The selling price of a watch is Rs 966 and the profit percentage on this sale is 15%. If the same watch is sold for Rs 798 instead, what will be the percentage loss on this second sale?

Introduction / Context:
This question mixes both profit and loss on the same article but at two different selling prices. It tests knowledge of how to find the cost price from a given profit situation and then use that cost price to compute a loss in another situation. Such questions often appear in bank and management entrance examinations.

Given Data / Assumptions:
- Selling price for the first sale = Rs 966 with 15% profit. - Selling price for the second sale = Rs 798. - The cost price of the watch is the same in both cases. - No additional charges, tax, or discount are involved in the prices listed.

Concept / Approach:
We again use the core formulas of profit and loss:
selling price = cost price * (100 + profit percent) / 100 cost price = selling price * 100 / (100 + profit percent) loss = cost price - selling price loss percent = (loss / cost price) * 100 The key is to calculate cost price from the first scenario and then calculate loss percentage in the second scenario.

Step-by-Step Solution:
Step 1: Let cost price be C. Step 2: For 15% profit, 966 = C * 115 / 100. Step 3: So C = 966 * 100 / 115 = 840. Step 4: In the second sale, selling price S2 = Rs 798. Step 5: Loss = C - S2 = 840 - 798 = Rs 42. Step 6: Loss percent = 42 / 840 * 100 = 5%.

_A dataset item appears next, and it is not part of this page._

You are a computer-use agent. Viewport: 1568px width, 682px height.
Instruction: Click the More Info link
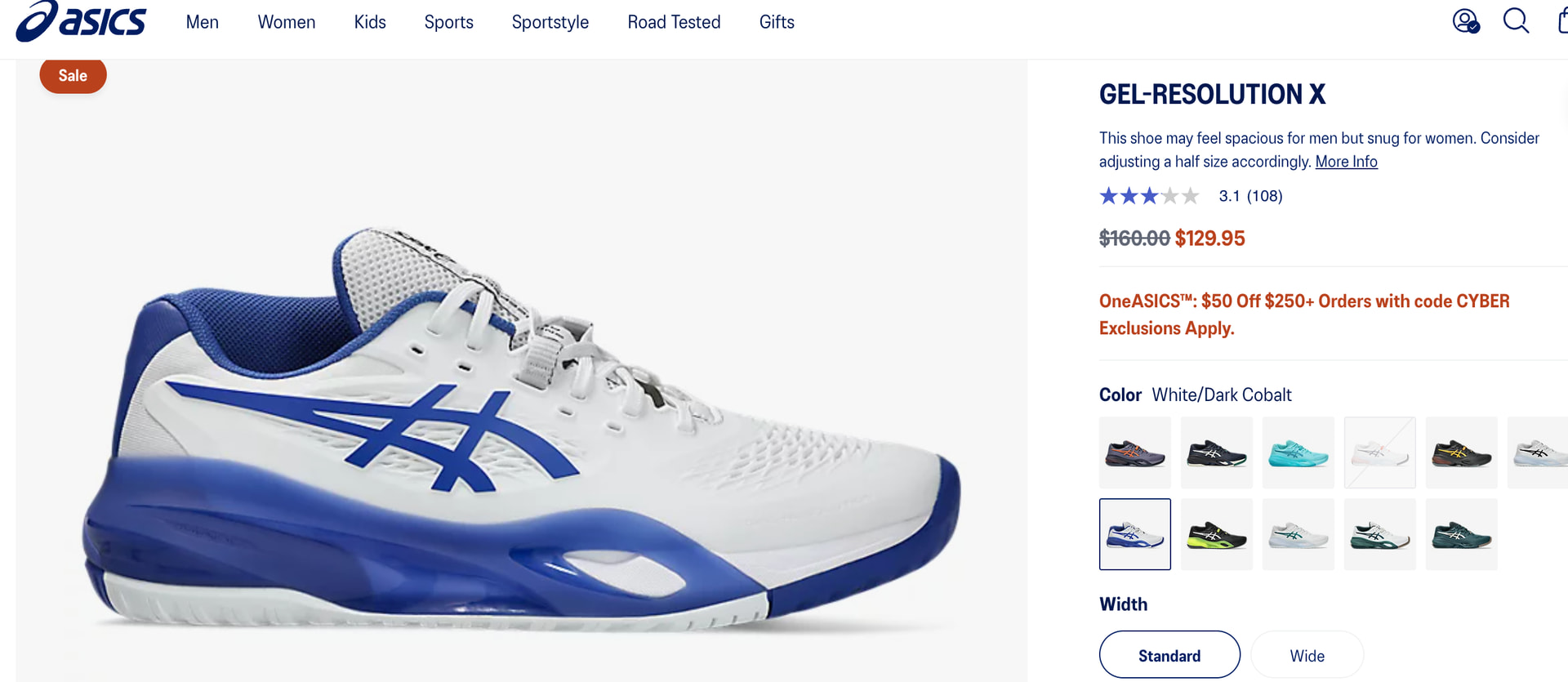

Verification / Alternative check:
We can cross check by finding what 5% of 840 is. Five percent of 840 is 840 * 5 / 100 = Rs 42, which exactly matches the loss. Also, selling price after a 5% loss should be 95% of cost, that is 840 * 95 / 100 = 798, which agrees with the second selling price. Hence the result is confirmed.

Why Other Options Are Wrong:
Option 8 corresponds to a larger loss than actually occurs and would give a selling price much smaller than 798. Options 7.21 and 6.26 are approximate values that might arise from rounding at intermediate steps or using 966 instead of cost price as the base, but they do not match the correct method where cost price is the reference.

Common Pitfalls:
Learners often try to compare 966 and 798 directly and compute a percentage on that difference, which is incorrect because profit or loss percentage is always calculated on cost price, not on the higher selling price. Another pitfall is forgetting to convert percentage gains to multipliers correctly when going from selling price back to cost price.

Final Answer:
The loss on selling the watch for Rs 798 is 5%.